EXERCISE INSTRUCTIONS:
#1 List the three new features and initiatives that the text on New Relic alerting features says were made available at FutureStack18.
#2 From the text on New Relic alerting features, reproduce word for word the passage starting with "At FutureStack18 in" and going on through "from the norm.".

>> BEGIN TEXT BLOCK

As modern software and IT infrastructure environments become more complex and ephemeral, development and operations teams are finding it more difficult to speed development, optimize performance, and troubleshoot problems. It can be like trying to find a needle in a haystack… or in several haystacks!
Driven by new technologies and increasingly complex tools, from containers and orchestration to microservices and cloud computing, IT teams need to know what to alert on and how to set the right thresholds for those alerts. To help you address such issues and move faster with more confidence, we’ve implemented some amazing new intelligence features on top of our data platform.
At FutureStack18 in San Francisco, New Relic is thrilled to make available a trio of new features and initiatives that leverage our intelligence capabilities to solve meaningful customer problems in distributed and complex custom-application environments:
Outlier detection for NRQL conditions in New Relic Alerts. Outlier detection automatically detects when members of a group deviate from the norm.
Incident context in New Relic Alerts. Dive into problems quickly by detecting and surfacing performance anomalies when responding to application alerts. Incident context shows you intelligent suggestions on where to start your incident investigation, speeding resolution.
Improved preview charts, a new NRQL condition UI, and support for the FACET keyword in NRQL condition queries. These three improvements make it easier to set alerting thresholds.
Outlier detection: get notified if members of a group deviate by a key metric
Outlier detection helps IT teams automatically detect misconfigured or misbehaving hosts and app instances. It also helps engineers determine when infrastructure operations and orchestration breaks down and when clusters, hosts, app instances, or pools of resources are not properly balanced due to one or more “bad actors.”
As you develop smaller, independent services running on increasingly ephemeral architectures, your environments become more complex, change more frequently, and require more orchestration to operate properly.
New Relic created outlier detection for New Relic Query Language (NRQL) conditions to help customers notify themselves of problems with their modern systems. Put simply, outlier detection watches the KPIs you’ve set for your clusters, and it surfaces issues in your systems so you can resolve them quickly and efficiently.
Customers using load balancers such as AWS Elastic Load Balancing or workload orchestration solutions such as Kubernetes or Apache Mesos often have groups of resources for which they want uniform performance. But what if the workload of a load balancer changes without notice? Outlier detection will notify you if members of a group deviate from a key metric by a specified amount for a specified period of time.

>> END TEXT BLOCK
>> BEGIN DATA ENTRIES

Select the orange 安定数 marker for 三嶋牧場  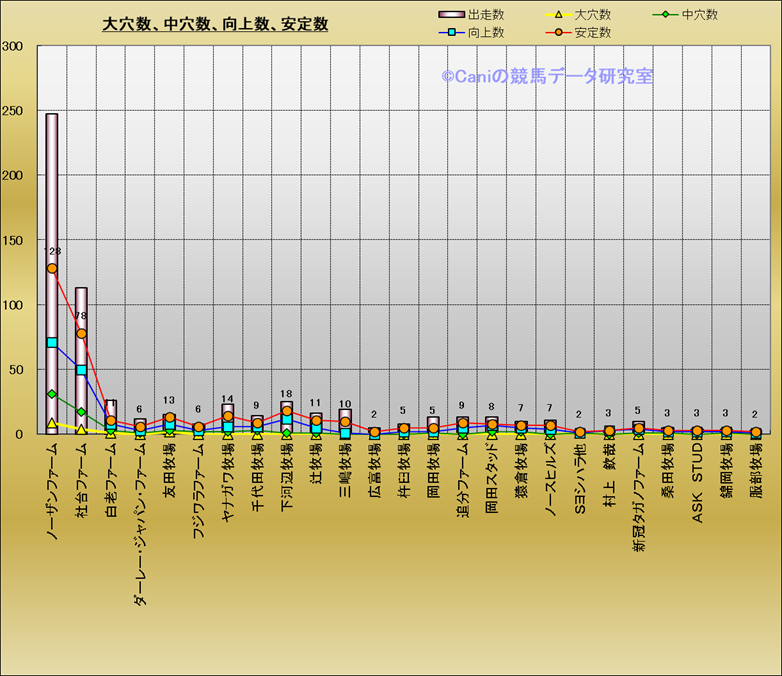(x=345, y=422)
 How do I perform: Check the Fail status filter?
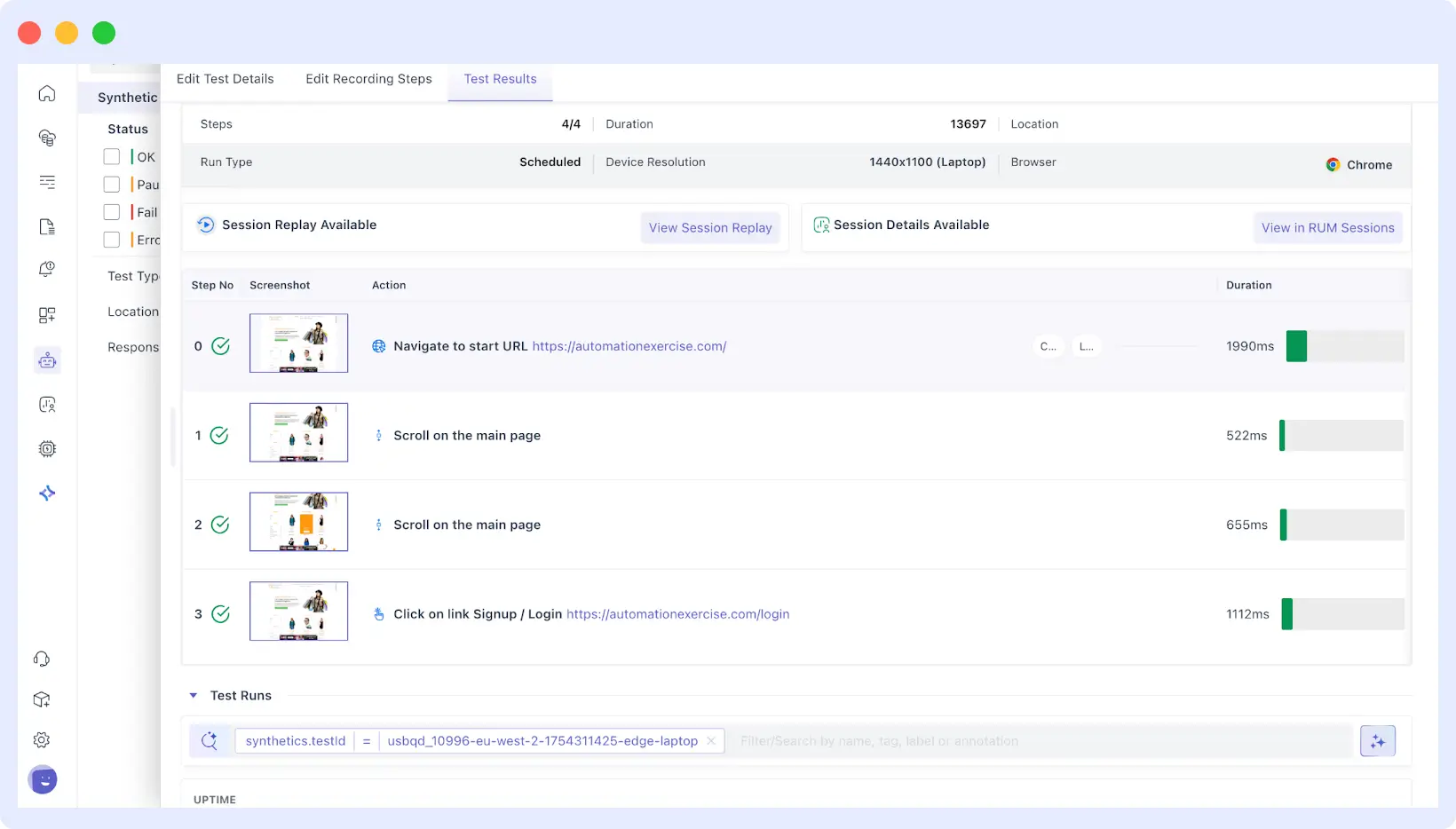(112, 212)
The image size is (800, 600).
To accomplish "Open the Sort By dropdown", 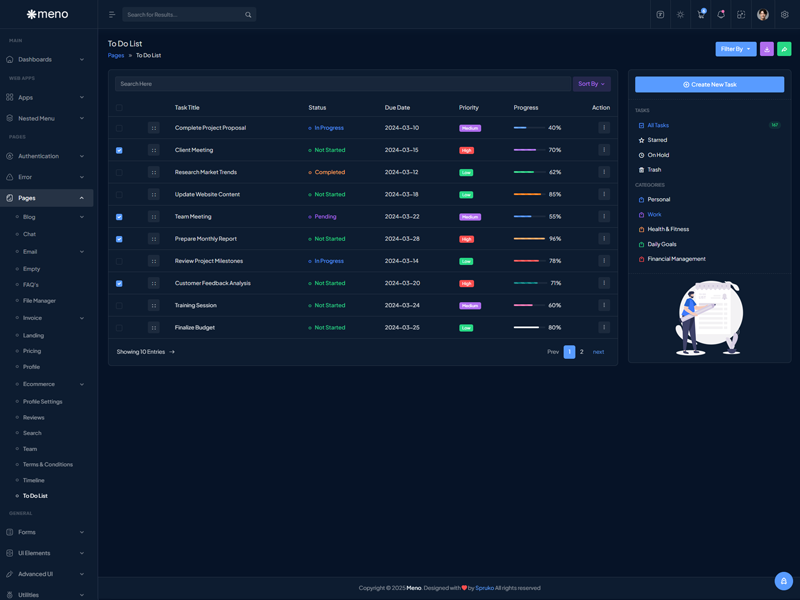I will tap(591, 84).
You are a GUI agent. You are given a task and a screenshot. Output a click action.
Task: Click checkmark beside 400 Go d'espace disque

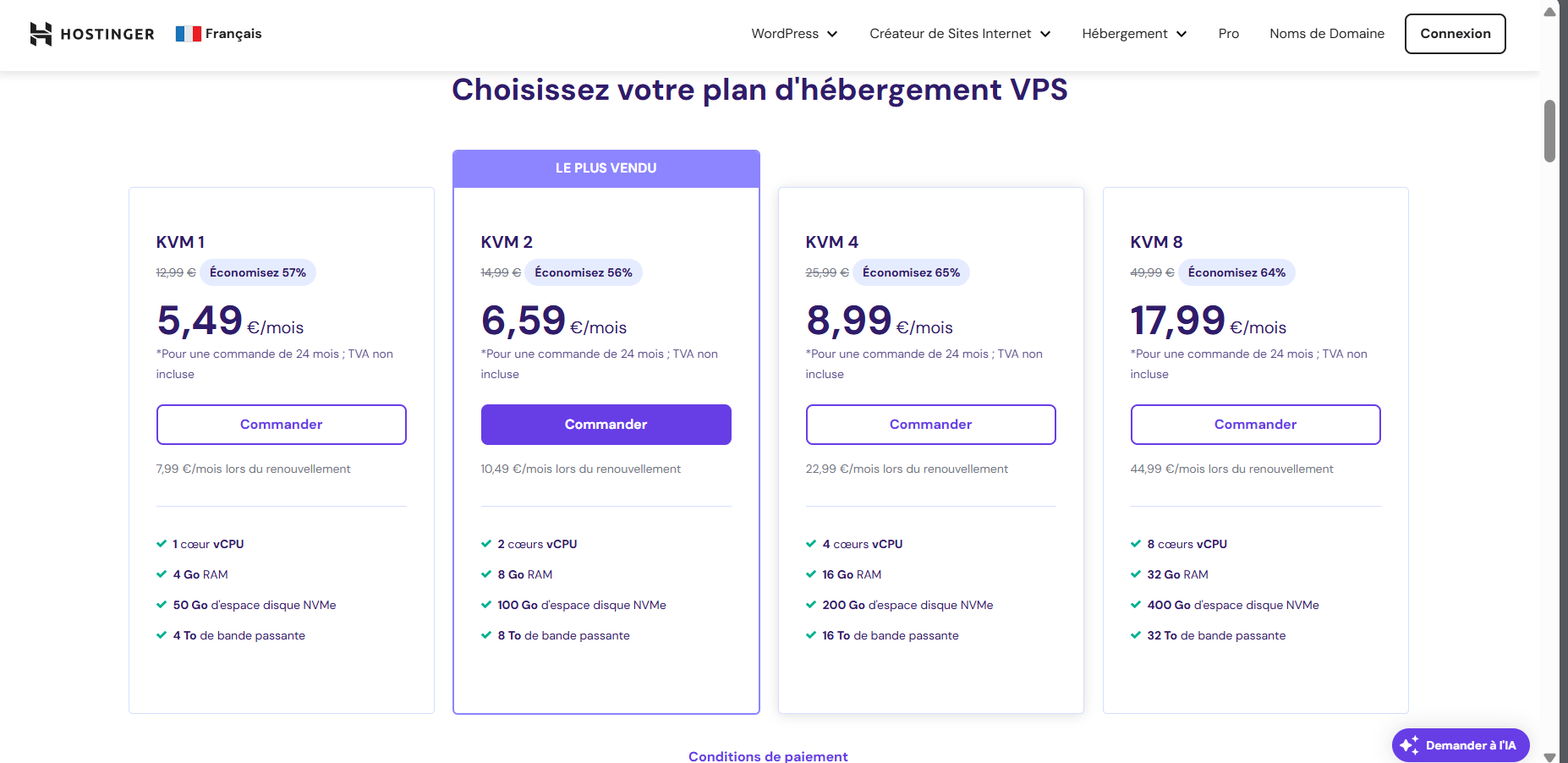1136,605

>> END DATA ENTRIES

OUTPUTS FOR THE TASKS:
#1
- Outlier detection for NRQL conditions in New Relic Alerts
- Incident context in New Relic Alerts
- Improved preview charts, a new NRQL condition UI, and support for the FACET keyword in NRQL condition queries

#2
At FutureStack18 in San Francisco, New Relic is thrilled to make available a trio of new features and initiatives that leverage our intelligence capabilities to solve meaningful customer problems in distributed and complex custom-application environments:
Outlier detection for NRQL conditions in New Relic Alerts. Outlier detection automatically detects when members of a group deviate from the norm.